Nello spazio nessuno può sentirti urlare
Ma vederti fartela sotto, quello sì. E poi davanti a certe apparizioni un grido sarebbe il minimo, almeno prima di cadere stecchito dopo l'inevitabile infarto. Perché in Beyond il fattore paura non era solo qualcosa di astratto, di percettibile sensorialmente soprattutto attraverso le emozioni del videogiocatore, ma un qualcosa di perfettamente integrato all'interno del gameplay. Un apposito indicatore della frequenza cardiaca, infatti, monitorava lo stato d'animo di Richard, il quale ogni qualvolta sentiva la presenza di uno spirito o ne vedeva uno iniziava giustamente a sentirsi nervoso, teso, con conseguente aumento del battito cardiaco.
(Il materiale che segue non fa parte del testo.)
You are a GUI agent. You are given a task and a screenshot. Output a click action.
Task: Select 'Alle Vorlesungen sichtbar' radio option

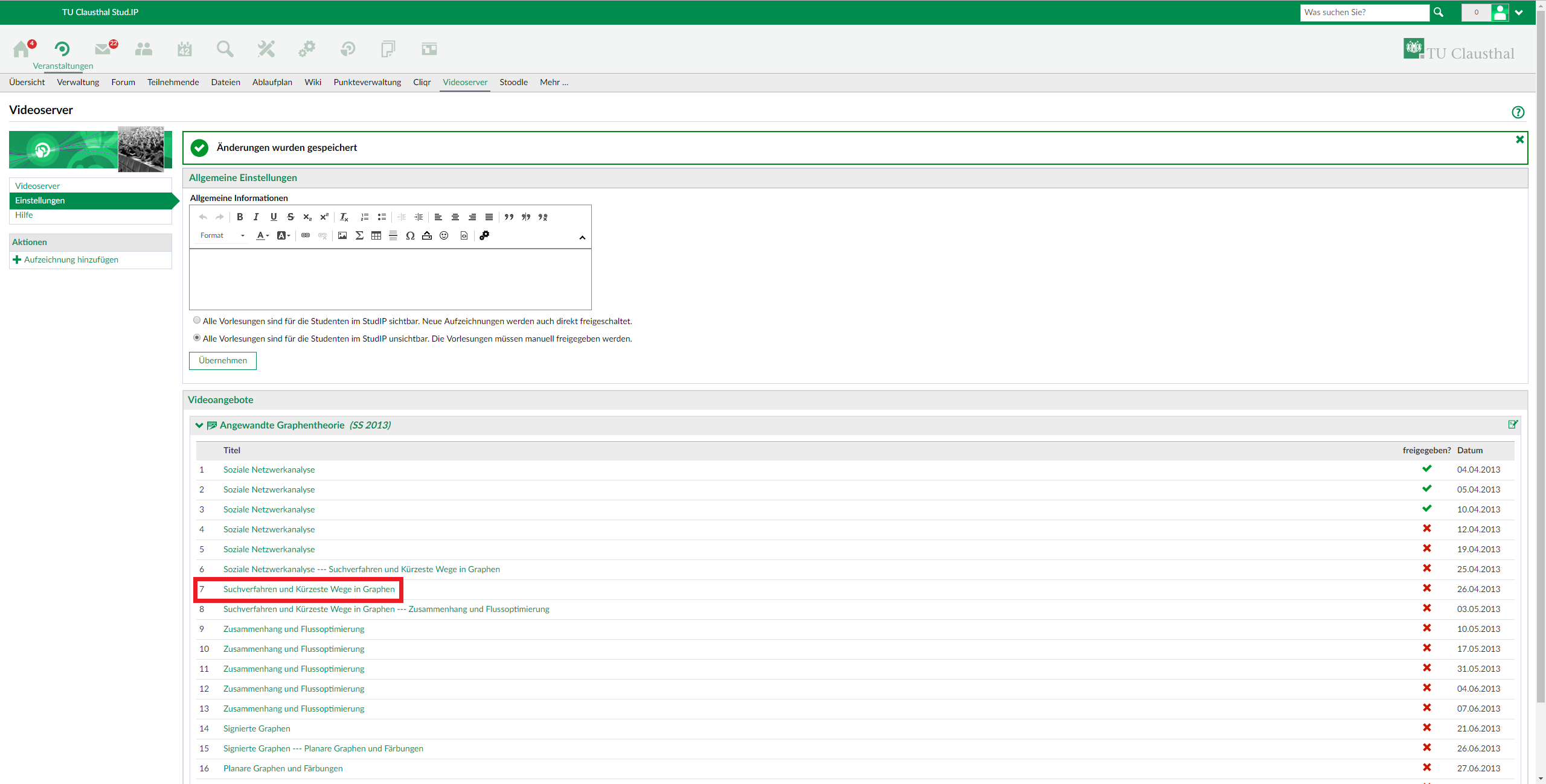click(x=197, y=320)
Superata una certa soglia, per lui era il collasso. In questi frangenti l'unico modo per calmare il personaggio era quello di dargli un ansiolitico o distrarlo, riducendo la sua vivacità sensoriale. Certo che di paure il povero Richard se ne prendeva parecchie. Chissà quante volte avrà maledetto il giorno in cui aveva scelto la Luna come luogo dove sposarsi con l'amata compagna, Claudia Selfer, scomparsa nel nulla dopo lo schianto. D'altronde il nostro Osmond doveva essere un romanticone, nonostante fosse un uomo del futuro nel 2044. Certo, se avesse saputo che quello sarebbe stato un viaggio senza ritorno, ci avrebbe pensato su non una ma mille volte prima di intraprendere un simile percorso. Tornando al gioco, purtroppo qualche spunto originale, una buona atmosfera e una trama interessante non bastarono a far emergere a Echo Night: Beyond nell'inflazionato mondo delle avventure a tinte paurose, non solo a causa di una realizzazione tecnica non eccelsa se paragonata a quella di altri titoli del periodo, ma anche a causa di un pubblico più orientato verso l'azione o comunque un certo tipo di terrore, e di un errore di presentazione del progetto, dipinto da molti come survival horror quando tale non era. Ad ogni modo siamo certi che al giorno d'oggi, con un adeguato sforzo tecnico e grazie a un pubblico ormai più maturo ed aperto verso certe opere più ricercate, concettualmente "diverse" rispetto a quelle più commerciali, un titolo del genere potrebbe ricevere un certo consenso. In tal senso la nostra speranza è che From Software trovi un giorno la voglia e il coraggio di riprendere la serie e di realizzare di conseguenza un quarto episodio di questo franchise.